Bayesian Symbolic Regression (BSR) has the following features:

  1. It models equations as expression trees, with root and intermediate tree nodes representing operators (e.g. * for a binary node and sin for a unary node) and leaf nodes representing features in the data. BSR then defines the search space as the union of the following three parts:

    • Tree structure (T): this represents the structure of the expression tree (e.g. how to recursively construct the tree and when to stop by using leaf nodes), and also specifies the assignment of operators to non-leaf nodes.
    • Leaf nodes (M): this assigns features to leaf nodes that are already defined from part T.
    • Operator parameters (\(\Theta\)): this uses a vector \(\Theta\) to collect additional parameters for certain operators which require them (e.g. a linear operator ln with intercept and slope params).
  2. It specifies priors for each of the three parts above. AutoRA's implementation of BSR allows users to either specify custom priors for part T or choose among a pre-specified set.
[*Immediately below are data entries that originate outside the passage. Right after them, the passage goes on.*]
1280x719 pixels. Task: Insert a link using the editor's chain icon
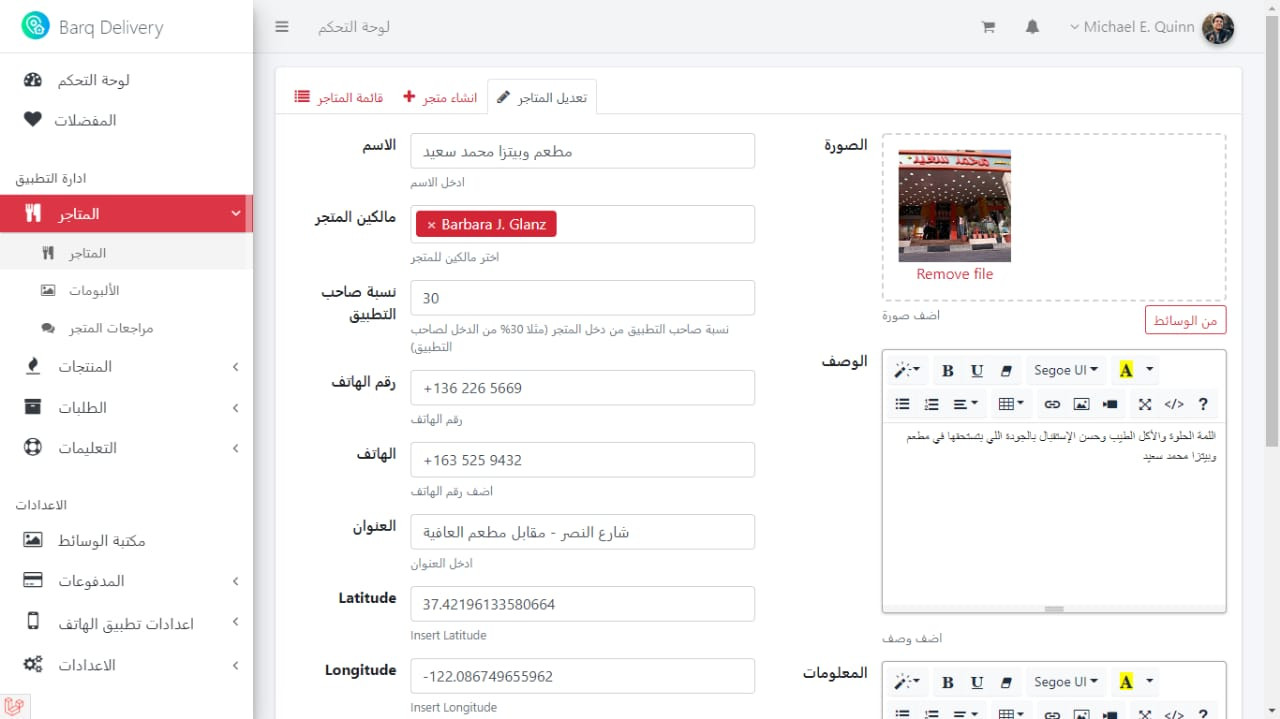pyautogui.click(x=1051, y=404)
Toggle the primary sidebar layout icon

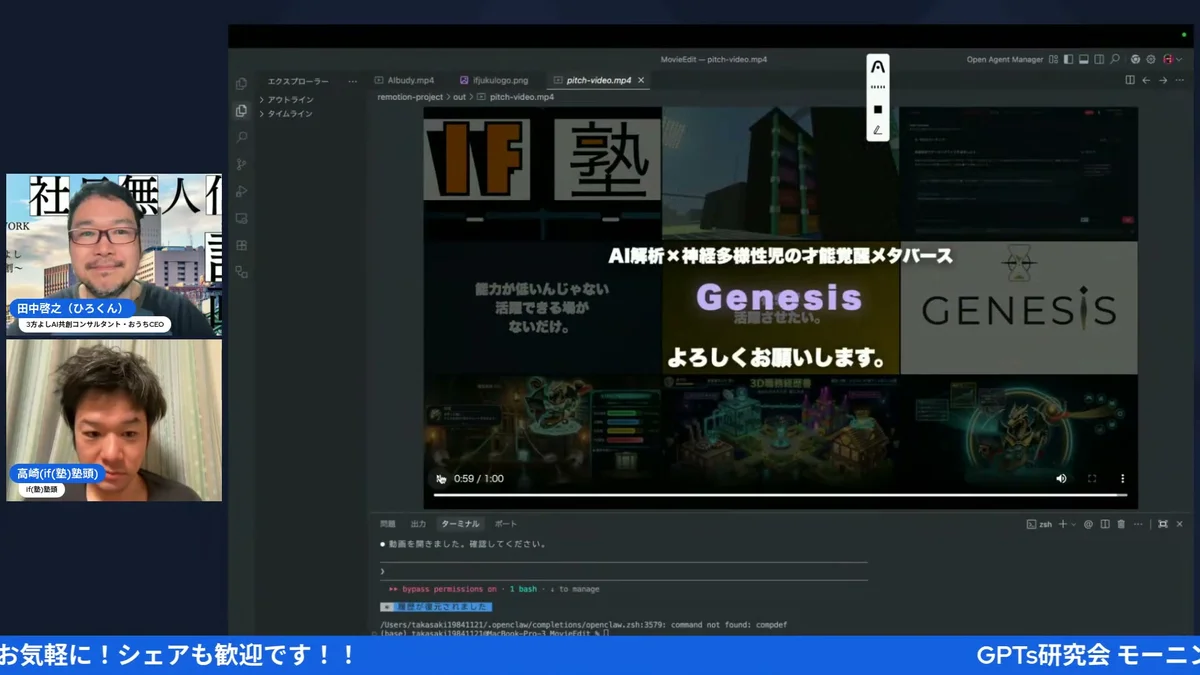tap(1068, 59)
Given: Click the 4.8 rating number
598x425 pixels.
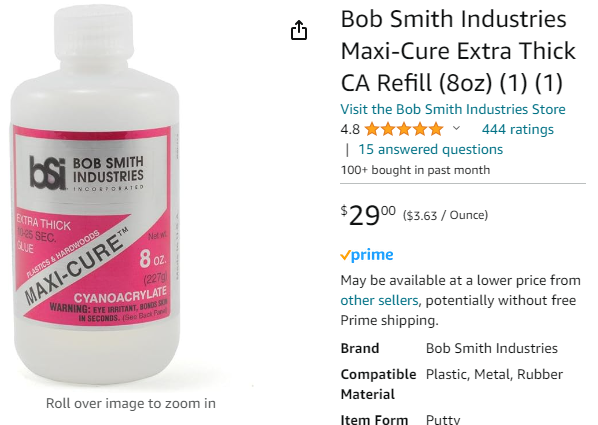Looking at the screenshot, I should click(350, 130).
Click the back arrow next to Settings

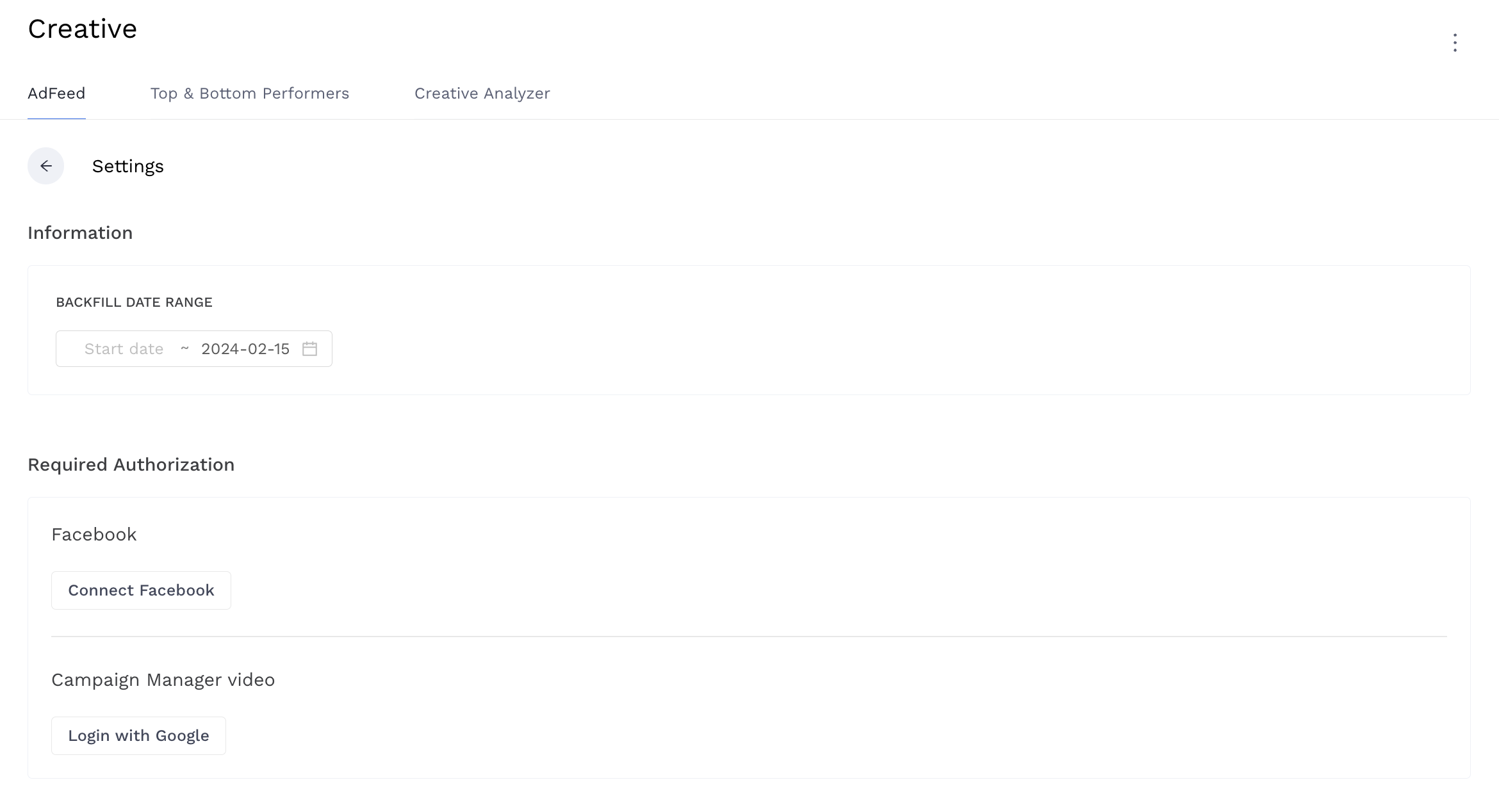[x=45, y=166]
  3. It defines actions that mutate one expression tree (original) into a new expression tree (proposed), and supports the calculation of transition probabilities based on the likelihoods of the original and proposed models.

  4. It designs and implements a Reversible-Jump Markov-Chain Monte-Carlo algorithm (RJ-MCMC), which iteratively accepts new samples (where each sample is a valid expression tree) based on the transition probabilities calculated above. In each iteration, K expression trees are obtained either from the original samples or the new proposed samples.
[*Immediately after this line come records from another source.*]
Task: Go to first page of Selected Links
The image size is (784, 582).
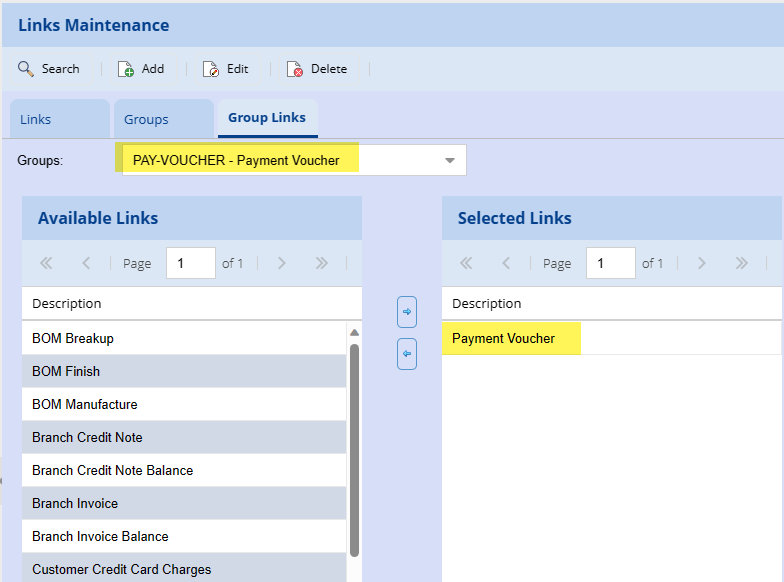Action: 465,263

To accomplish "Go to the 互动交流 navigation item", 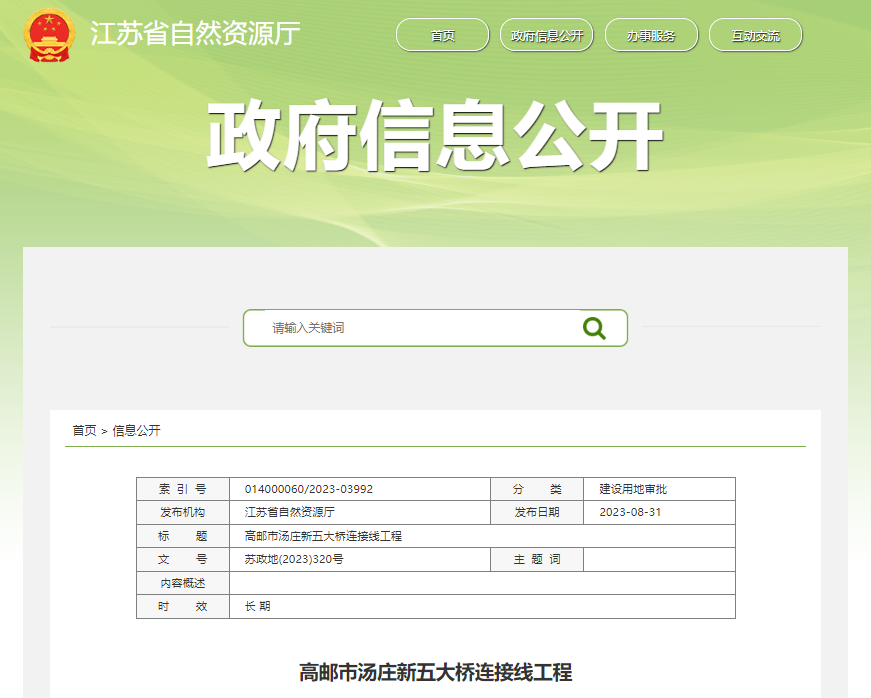I will (755, 36).
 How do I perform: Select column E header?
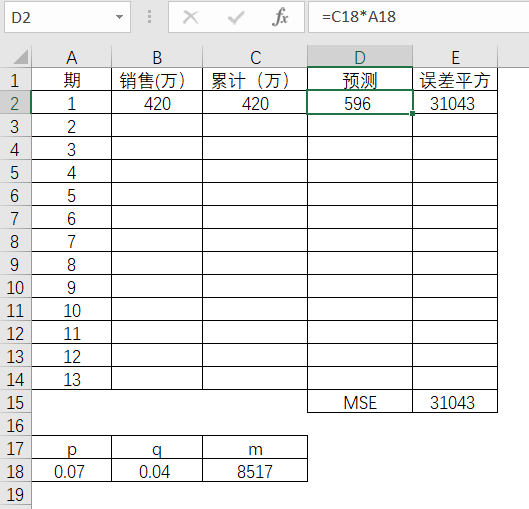coord(455,56)
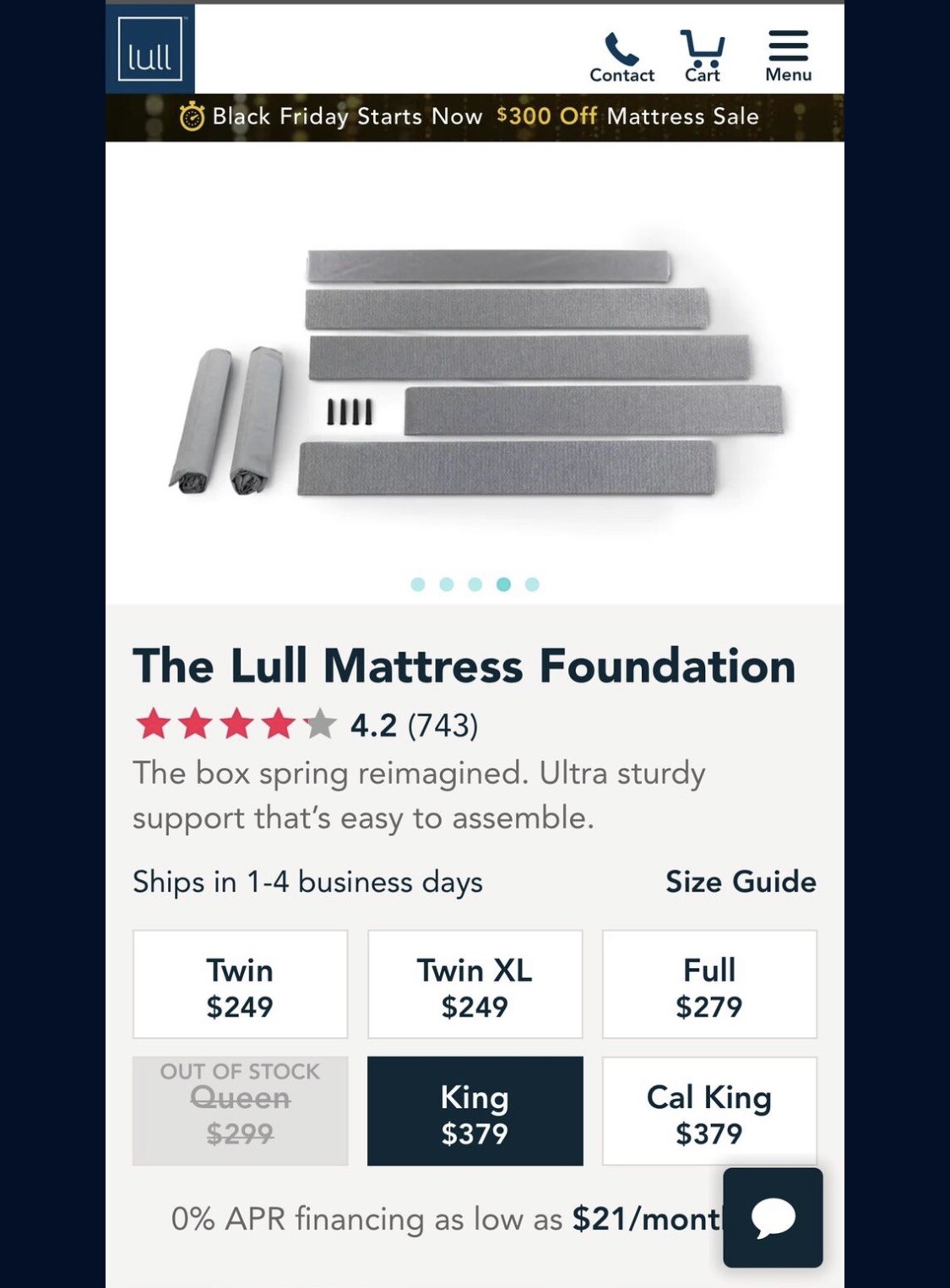
Task: Open the shopping Cart icon
Action: pyautogui.click(x=702, y=46)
  5. With each iteration, the candidate prediction model is a linear mixture of the K trees, wherein the ground truth response is regressed on the results generated by the K expression trees to obtain the linear regression parameters \(\beta\).

AutoRA's implementation of BSR is adapted from original authors' codebase, and includes comprehensive refactoring of data structures and MCMC computations. It also provides new priors that suit the cognitive and behavioral sciences.